= Exercise text =
BEGIN

The health of philanthropist Teresa Heinz Kerry has improved at Massachusetts General Hospital in Boston where the wife of Secretary of State John F. Kerry is now considered to be in fair condition, an improvement from the critical condition she was in on Sunday.
Kerry spokesman Glen Johnson released a statement shortly before noon today providing a brief update of the status of the 74-year-old Heinz Kerry, who was rushed from Nantucket to Boston Sunday after suffering a still-unexplained medical event in her home.
“After conducting tests overnight and this morning, doctors at Massachusetts General Hospital have upgraded Mrs. Teresa Heinz Kerry’s condition from critical to fair,’’ Johnson said in the statement.
“She is undergoing further evaluation, and Secretary of State John Kerry, her son, and other family members remain with Mrs. Heinz Kerry at the hospital in Boston, as they have been since she became ill,” the statement continued.
“The family is touched by the outpouring of well-wishes,’’ Johnson said.
Kerry, who was at the hospital until shortly after 1 a.m., returned to MGH around 8:45 a.m. today, Johnson said.
“He’s obviously concerned about the well-being of his wife,’’ Johnson said today, “but comforted by the sound medical care she’s received.’’
MGH referred all questions on Heinz Kerry to Johnson.
Heinz Kerry, 74, was stricken while at the family’s Nantucket vacation home on Sunday afternoon.
Heinz Kerry was diagnosed with breast cancer in September 2009 and underwent surgery and radiation treatments. She has publicly encouraged other women to get regular mammograms to help enable early detection of the disease.
According to a source close to the family, relatives became alarmed when Heinz Kerry demonstrated symptoms that suggested she was having some sort of seizure, the cause of which remains unknown today.
Heinz Kerry was first taken to Nantucket Cottage Hospital and then transferred to MGH.

END

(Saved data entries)

BEGIN

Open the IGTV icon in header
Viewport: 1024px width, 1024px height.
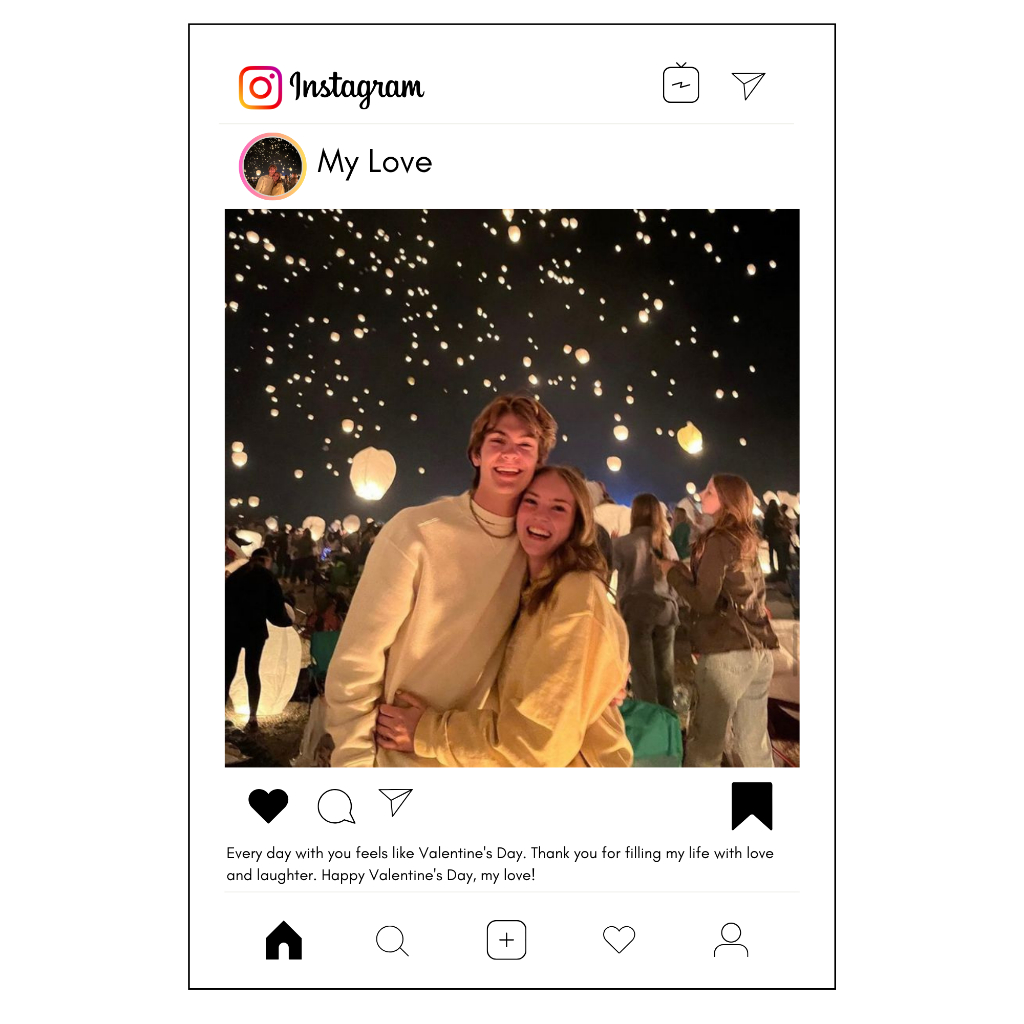tap(680, 83)
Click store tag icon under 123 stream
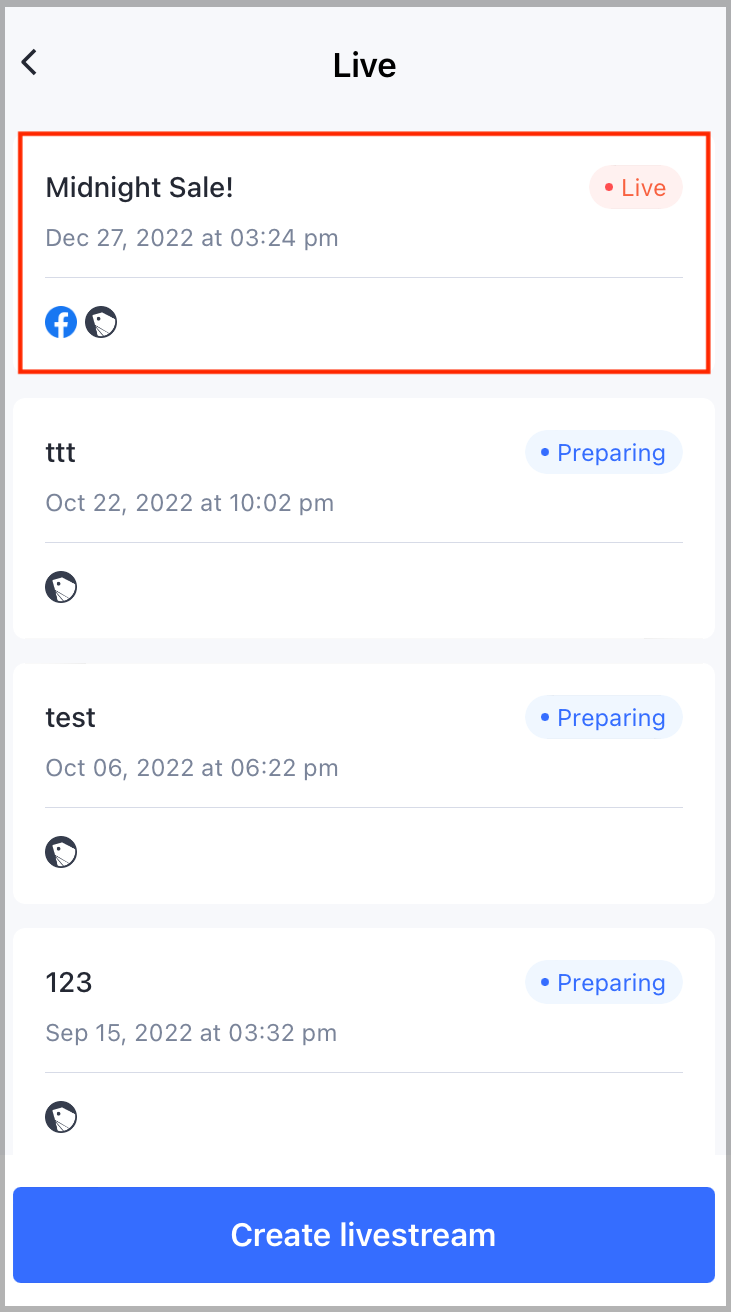The width and height of the screenshot is (731, 1312). (61, 1117)
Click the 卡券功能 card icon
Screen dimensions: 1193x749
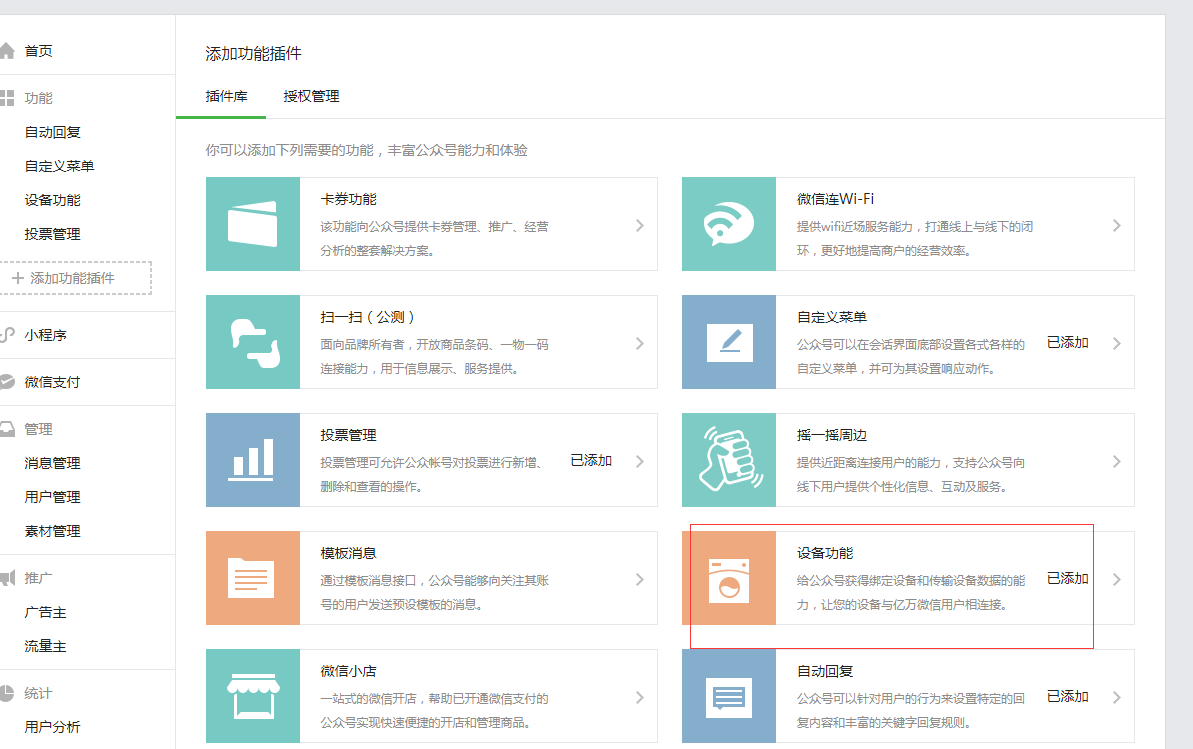pyautogui.click(x=252, y=224)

END

= Task set =
1: From the news report on Teresa Heinz Kerry's hospitalization, copy word for word everything between "Heinz Kerry, 74, was" and "remains unknown today.", inclusive.
2: Pick up the report on Teresa Heinz Kerry's hospitalization after its final sentence and keep writing it.

= Responses for each task =
1:
Heinz Kerry, 74, was stricken while at the family’s Nantucket vacation home on Sunday afternoon.
Heinz Kerry was diagnosed with breast cancer in September 2009 and underwent surgery and radiation treatments. She has publicly encouraged other women to get regular mammograms to help enable early detection of the disease.
According to a source close to the family, relatives became alarmed when Heinz Kerry demonstrated symptoms that suggested she was having some sort of seizure, the cause of which remains unknown today.

2:
There are various symptoms of a seizure, or a misfiring of electrical activity sometimes affecting the whole brain and sometimes just a small part.
The potential causes fall across a wide spectrum of severity.
The most recognizable sign of a seizure is the shaking or thrashing of arms or legs, typical of a full-body or grand mal seizure. Some people faint or experience shaking in just one limb.
Other symptoms can include a loss of consciousness or a change in mental state, causing a person to “go blank” or become unresponsive, said Dr. Joshua Goldstein, director of the Center for Neurologic Emergencies at MGH, who is not involved at all in Heinz Kerry’s care and spoke only generally about seizures.
Heavy alcohol consumption and some prescription medications can trigger seizures. So can brain infections and meningitis, or swelling of the brain. Metabolic abnormalities, such as a drop in sodium caused by dehydration, can cause a seizure in someone who is otherwise healthy, while strokes or traumatic brain injuries also can lead to seizures.
Brain tumors can be another cause.
The brain requires “such a complex network of signals firing all the time, that only the littlest thing can throw it off,” Goldstein said.